チームスポーツや、混沌とした状況のゲームで繰り広げられる、1対1の戦い(対面から来ている)とでも言おうか。サッカーをはじめとしたさまざまなスポーツで、“デュエル”という言葉でも呼ばれている。私は選手時代もフッカーとしてスクラムの中で“トイメン”と徹底的に戦った。そしてヘッドコーチとなった今も、トイメンとは徹底的に戦う。

翌日の記者会見では、再び私が見出しを飾る言葉を発して、世界中のラグビーファンが私の言葉で騒ぎ出し、踊り出す。相手ヘッドコーチの頭に私の言葉を植え込んでいったのだ。

ちなみにこのオールブラックスのヘッドコーチとは、同業者として長くいい付き合いをしている。
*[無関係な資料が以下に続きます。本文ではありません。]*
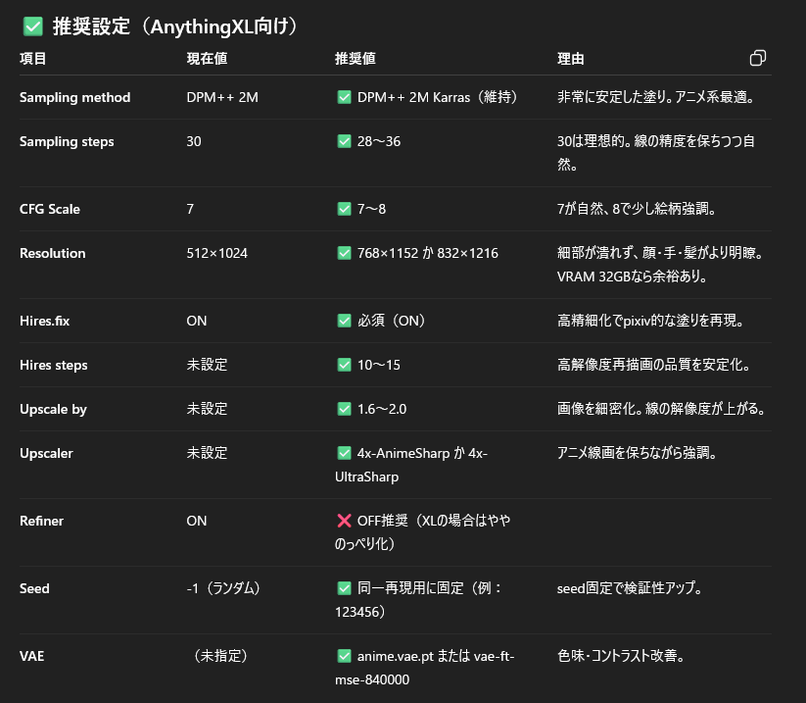Click the Upscaler row label
806x703 pixels.
pos(46,453)
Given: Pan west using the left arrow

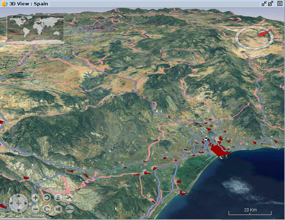Looking at the screenshot, I should click(x=12, y=203).
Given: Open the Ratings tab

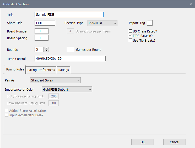Looking at the screenshot, I should click(63, 70).
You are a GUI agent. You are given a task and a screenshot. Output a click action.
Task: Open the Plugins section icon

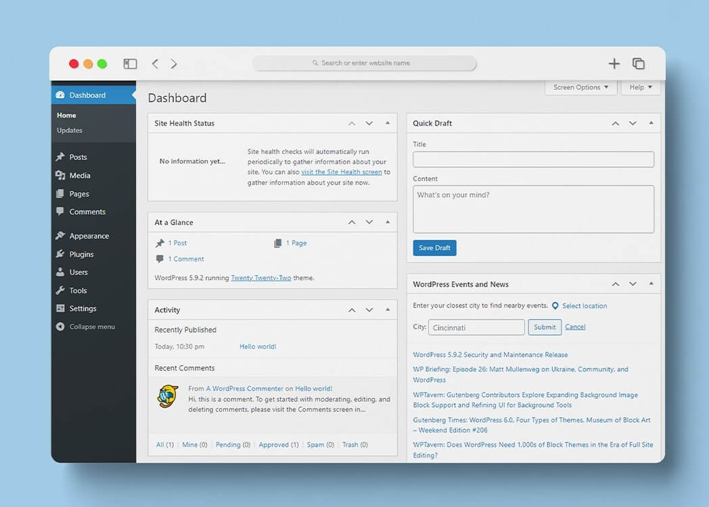tap(60, 254)
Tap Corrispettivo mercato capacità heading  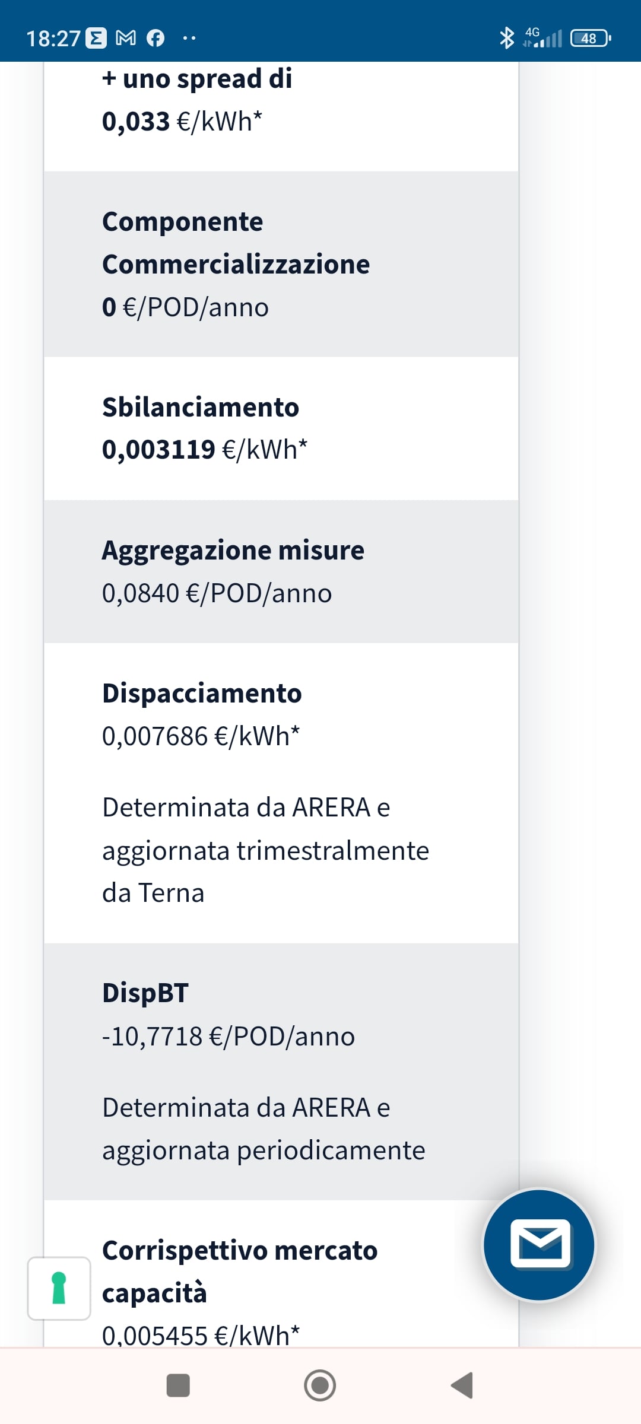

好敵手だからこそ徹底的な精神戦を仕掛けるが、試合が終われば笑って一緒にビールを飲めれば、それでいいと考えている。

ハカに対して与えたプレッシャー

迎えた準決勝当日。ホテルでの朝食後のミーティングでは、緊張しながらも選手たちの目は勝利への願望で輝いていたのを覚えている。
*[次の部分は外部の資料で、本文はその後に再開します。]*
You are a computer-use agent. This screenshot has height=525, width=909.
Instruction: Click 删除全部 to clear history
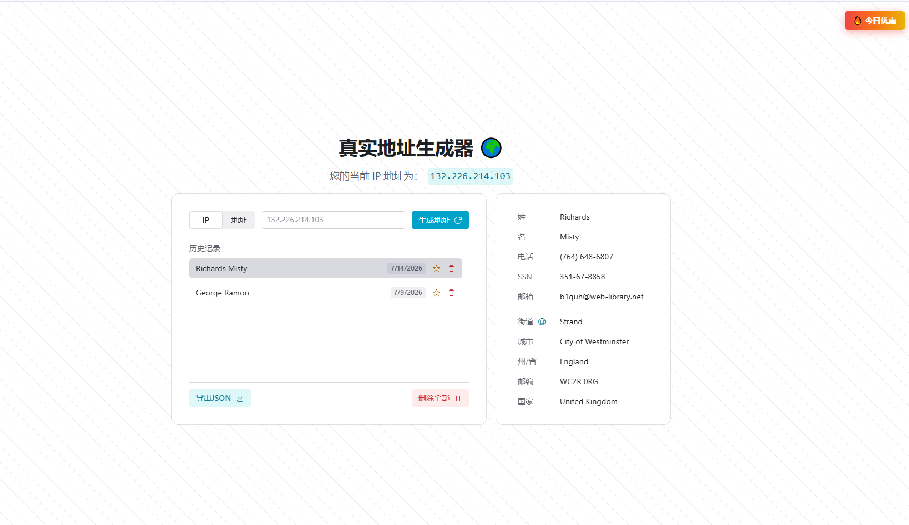click(440, 398)
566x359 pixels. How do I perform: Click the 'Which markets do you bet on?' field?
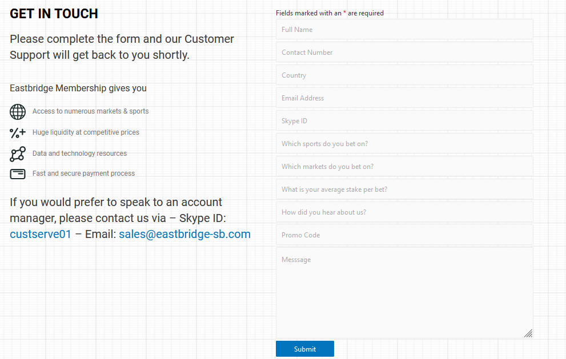tap(404, 167)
「試合開始後の最初の1分間は、相手に全力で襲いかかるつもりでいけ。やってやろうぜ!」

試合の序盤で激しくプレッシャーをかけろと、はっぱをかけた。先手をとれというメッセージだ。そしてわれわれは試合前にある仕掛けを用意していた。

ニュージーランドには、マオリと呼ばれる先住民の伝統が今でも残っており、代表戦の試合前には「ハカ」(あるいは、ウォー・クライ)と呼ばれる儀式を行う。通常ハカに対峙するチームは、センターライン上に一列に並び、黙ってそれを見守るしかない。

だが、この日のイングランド代表の選手たちは、主将のオーウェン・ファレルを中心に両サイドが迫り出した、V字型の陣形でハカを取り囲んだ。前例がないわけではなく、2011年のワールドカップ決勝戦では、フランス代表が矢じりのような形をとってハカに対峙したことがある。とにかく大舞台での対決を前に、相手の威嚇を黙って受けるつもりなどない、という意思表示をした。